● TASK INSTRUCTIONS:
Turn all of the records below into a JSON list of strings, one string per line, leaving out blank lines.

------------------------------------------------------------------------

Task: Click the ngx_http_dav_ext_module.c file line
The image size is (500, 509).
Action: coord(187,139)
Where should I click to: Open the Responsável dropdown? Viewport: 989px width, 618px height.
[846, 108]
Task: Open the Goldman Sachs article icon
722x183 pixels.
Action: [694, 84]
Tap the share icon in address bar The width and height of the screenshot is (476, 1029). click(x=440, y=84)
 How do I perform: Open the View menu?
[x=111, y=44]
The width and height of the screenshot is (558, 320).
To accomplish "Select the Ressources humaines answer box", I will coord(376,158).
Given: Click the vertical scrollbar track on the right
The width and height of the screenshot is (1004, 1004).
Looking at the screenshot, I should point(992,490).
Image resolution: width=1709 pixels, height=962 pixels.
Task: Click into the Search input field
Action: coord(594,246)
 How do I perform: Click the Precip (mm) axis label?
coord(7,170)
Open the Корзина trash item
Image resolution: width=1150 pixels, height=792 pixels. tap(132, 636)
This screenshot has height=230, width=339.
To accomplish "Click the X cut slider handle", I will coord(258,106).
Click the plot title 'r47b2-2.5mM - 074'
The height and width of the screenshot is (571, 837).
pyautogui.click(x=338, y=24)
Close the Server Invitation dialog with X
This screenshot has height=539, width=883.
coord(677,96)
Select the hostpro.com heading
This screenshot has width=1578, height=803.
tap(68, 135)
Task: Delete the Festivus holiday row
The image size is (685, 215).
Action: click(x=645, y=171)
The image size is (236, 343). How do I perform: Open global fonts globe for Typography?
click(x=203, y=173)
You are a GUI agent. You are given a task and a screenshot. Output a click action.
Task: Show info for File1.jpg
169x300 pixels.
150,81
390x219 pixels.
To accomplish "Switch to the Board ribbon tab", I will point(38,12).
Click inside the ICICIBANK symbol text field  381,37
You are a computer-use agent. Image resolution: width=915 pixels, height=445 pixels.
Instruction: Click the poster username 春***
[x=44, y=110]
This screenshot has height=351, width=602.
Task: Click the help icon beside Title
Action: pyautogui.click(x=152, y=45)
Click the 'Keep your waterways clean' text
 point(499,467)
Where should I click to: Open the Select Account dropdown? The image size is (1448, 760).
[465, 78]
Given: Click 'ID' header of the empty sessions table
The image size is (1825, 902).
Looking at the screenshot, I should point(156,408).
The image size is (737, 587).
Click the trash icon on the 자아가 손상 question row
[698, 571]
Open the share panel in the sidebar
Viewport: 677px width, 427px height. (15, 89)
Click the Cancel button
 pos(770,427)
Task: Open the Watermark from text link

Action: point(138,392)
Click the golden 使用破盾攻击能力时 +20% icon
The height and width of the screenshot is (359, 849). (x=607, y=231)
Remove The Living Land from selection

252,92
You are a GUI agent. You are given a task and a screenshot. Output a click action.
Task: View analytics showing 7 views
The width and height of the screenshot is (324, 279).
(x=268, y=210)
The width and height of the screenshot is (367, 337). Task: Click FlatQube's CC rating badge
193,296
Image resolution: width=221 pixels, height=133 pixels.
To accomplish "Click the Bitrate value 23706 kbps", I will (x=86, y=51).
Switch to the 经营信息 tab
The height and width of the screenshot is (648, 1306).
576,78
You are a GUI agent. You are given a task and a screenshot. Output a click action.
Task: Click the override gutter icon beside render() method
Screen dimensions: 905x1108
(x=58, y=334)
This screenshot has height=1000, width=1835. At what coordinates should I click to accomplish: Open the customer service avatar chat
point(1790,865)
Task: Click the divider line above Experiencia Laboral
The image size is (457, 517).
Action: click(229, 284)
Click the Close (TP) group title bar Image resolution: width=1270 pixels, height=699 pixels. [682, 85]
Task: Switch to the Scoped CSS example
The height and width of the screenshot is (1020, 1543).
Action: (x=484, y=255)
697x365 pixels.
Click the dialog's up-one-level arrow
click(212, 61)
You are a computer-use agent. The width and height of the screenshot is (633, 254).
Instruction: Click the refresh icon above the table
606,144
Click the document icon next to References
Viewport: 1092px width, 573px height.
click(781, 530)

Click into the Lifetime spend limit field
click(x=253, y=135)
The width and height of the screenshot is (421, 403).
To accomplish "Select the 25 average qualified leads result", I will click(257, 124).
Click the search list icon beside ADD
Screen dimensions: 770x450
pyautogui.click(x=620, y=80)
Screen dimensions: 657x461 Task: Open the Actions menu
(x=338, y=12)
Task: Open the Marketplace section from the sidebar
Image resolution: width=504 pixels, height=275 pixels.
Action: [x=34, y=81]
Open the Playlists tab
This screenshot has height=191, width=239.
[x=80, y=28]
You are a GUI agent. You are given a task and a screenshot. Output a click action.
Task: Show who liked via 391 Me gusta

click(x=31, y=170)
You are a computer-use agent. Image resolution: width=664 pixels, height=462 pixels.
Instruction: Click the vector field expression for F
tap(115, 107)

------------------------------------------------------------------------

● RESPONSE TO THE EXERCISE:
[
  "Task: Click the ngx_http_dav_ext_module.c file line",
  "The image size is (500, 509).",
  "Action: coord(187,139)",
  "Where should I click to: Open the Responsável dropdown? Viewport: 989px width, 618px height.",
  "[846, 108]",
  "Task: Open the Goldman Sachs article icon",
  "722x183 pixels.",
  "Action: [694, 84]",
  "Tap the share icon in address bar The width and height of the screenshot is (476, 1029). click(x=440, y=84)",
  " How do I perform: Open the View menu?",
  "[x=111, y=44]",
  "The width and height of the screenshot is (558, 320).",
  "To accomplish \"Select the Ressources humaines answer box\", I will coord(376,158).",
  "Given: Click the vertical scrollbar track on the right",
  "The width and height of the screenshot is (1004, 1004).",
  "Looking at the screenshot, I should point(992,490).",
  "Image resolution: width=1709 pixels, height=962 pixels.",
  "Task: Click into the Search input field",
  "Action: coord(594,246)",
  " How do I perform: Click the Precip (mm) axis label?",
  "coord(7,170)",
  "Open the Корзина trash item",
  "Image resolution: width=1150 pixels, height=792 pixels. tap(132, 636)",
  "This screenshot has height=230, width=339.",
  "To accomplish \"Click the X cut slider handle\", I will coord(258,106).",
  "Click the plot title 'r47b2-2.5mM - 074'",
  "The height and width of the screenshot is (571, 837).",
  "pyautogui.click(x=338, y=24)",
  "Close the Server Invitation dialog with X",
  "This screenshot has height=539, width=883.",
  "coord(677,96)",
  "Select the hostpro.com heading",
  "This screenshot has width=1578, height=803.",
  "tap(68, 135)",
  "Task: Delete the Festivus holiday row",
  "The image size is (685, 215).",
  "Action: click(x=645, y=171)",
  "The image size is (236, 343). How do I perform: Open global fonts globe for Typography?",
  "click(x=203, y=173)",
  "You are a GUI agent. You are given a task and a screenshot. Output a click action.",
  "Task: Show info for File1.jpg",
  "169x300 pixels.",
  "150,81",
  "390x219 pixels.",
  "To accomplish \"Switch to the Board ribbon tab\", I will point(38,12).",
  "Click inside the ICICIBANK symbol text field  381,37",
  "You are a computer-use agent. Image resolution: width=915 pixels, height=445 pixels.",
  "Instruction: Click the poster username 春***",
  "[x=44, y=110]",
  "This screenshot has height=351, width=602.",
  "Task: Click the help icon beside Title",
  "Action: pyautogui.click(x=152, y=45)",
  "Click the 'Keep your waterways clean' text",
  " point(499,467)",
  "Where should I click to: Open the Select Account dropdown? The image size is (1448, 760).",
  "[465, 78]",
  "Given: Click 'ID' header of the empty sessions table",
  "The image size is (1825, 902).",
  "Looking at the screenshot, I should point(156,408).",
  "The image size is (737, 587).",
  "Click the trash icon on the 자아가 손상 question row",
  "[698, 571]",
  "Open the share panel in the sidebar",
  "Viewport: 677px width, 427px height. (15, 89)",
  "Click the Cancel button",
  " pos(770,427)",
  "Task: Open the Watermark from text link",
  "Action: point(138,392)",
  "Click the golden 使用破盾攻击能力时 +20% icon",
  "The height and width of the screenshot is (359, 849). (x=607, y=231)",
  "Remove The Living Land from selection",
  "252,92",
  "You are a GUI agent. You are given a task and a screenshot. Output a click action.",
  "Task: View analytics showing 7 views",
  "The width and height of the screenshot is (324, 279).",
  "(x=268, y=210)",
  "The width and height of the screenshot is (367, 337). Task: Click FlatQube's CC rating badge",
  "193,296",
  "Image resolution: width=221 pixels, height=133 pixels.",
  "To accomplish \"Click the Bitrate value 23706 kbps\", I will (x=86, y=51).",
  "Switch to the 经营信息 tab",
  "The height and width of the screenshot is (648, 1306).",
  "576,78",
  "You are a GUI agent. You are given a task and a screenshot. Output a click action.",
  "Task: Click the override gutter icon beside render() method",
  "Screen dimensions: 905x1108",
  "(x=58, y=334)",
  "This screenshot has height=1000, width=1835. At what coordinates should I click to accomplish: Open the customer service avatar chat",
  "point(1790,865)",
  "Task: Click the divider line above Experiencia Laboral",
  "The image size is (457, 517).",
  "Action: click(229, 284)",
  "Click the Close (TP) group title bar Image resolution: width=1270 pixels, height=699 pixels. [682, 85]",
  "Task: Switch to the Scoped CSS example",
  "The height and width of the screenshot is (1020, 1543).",
  "Action: (x=484, y=255)",
  "697x365 pixels.",
  "Click the dialog's up-one-level arrow",
  "click(212, 61)",
  "You are a computer-use agent. The width and height of the screenshot is (633, 254).",
  "Instruction: Click the refresh icon above the table",
  "606,144",
  "Click the document icon next to References",
  "Viewport: 1092px width, 573px height.",
  "click(781, 530)",
  "Click into the Lifetime spend limit field",
  "click(x=253, y=135)",
  "The width and height of the screenshot is (421, 403).",
  "To accomplish \"Select the 25 average qualified leads result\", I will click(257, 124).",
  "Click the search list icon beside ADD",
  "Screen dimensions: 770x450",
  "pyautogui.click(x=620, y=80)",
  "Screen dimensions: 657x461 Task: Open the Actions menu",
  "(x=338, y=12)",
  "Task: Open the Marketplace section from the sidebar",
  "Image resolution: width=504 pixels, height=275 pixels.",
  "Action: [x=34, y=81]",
  "Open the Playlists tab",
  "This screenshot has height=191, width=239.",
  "[x=80, y=28]",
  "You are a GUI agent. You are given a task and a screenshot. Output a click action.",
  "Task: Show who liked via 391 Me gusta",
  "click(x=31, y=170)",
  "You are a computer-use agent. Image resolution: width=664 pixels, height=462 pixels.",
  "Instruction: Click the vector field expression for F",
  "tap(115, 107)"
]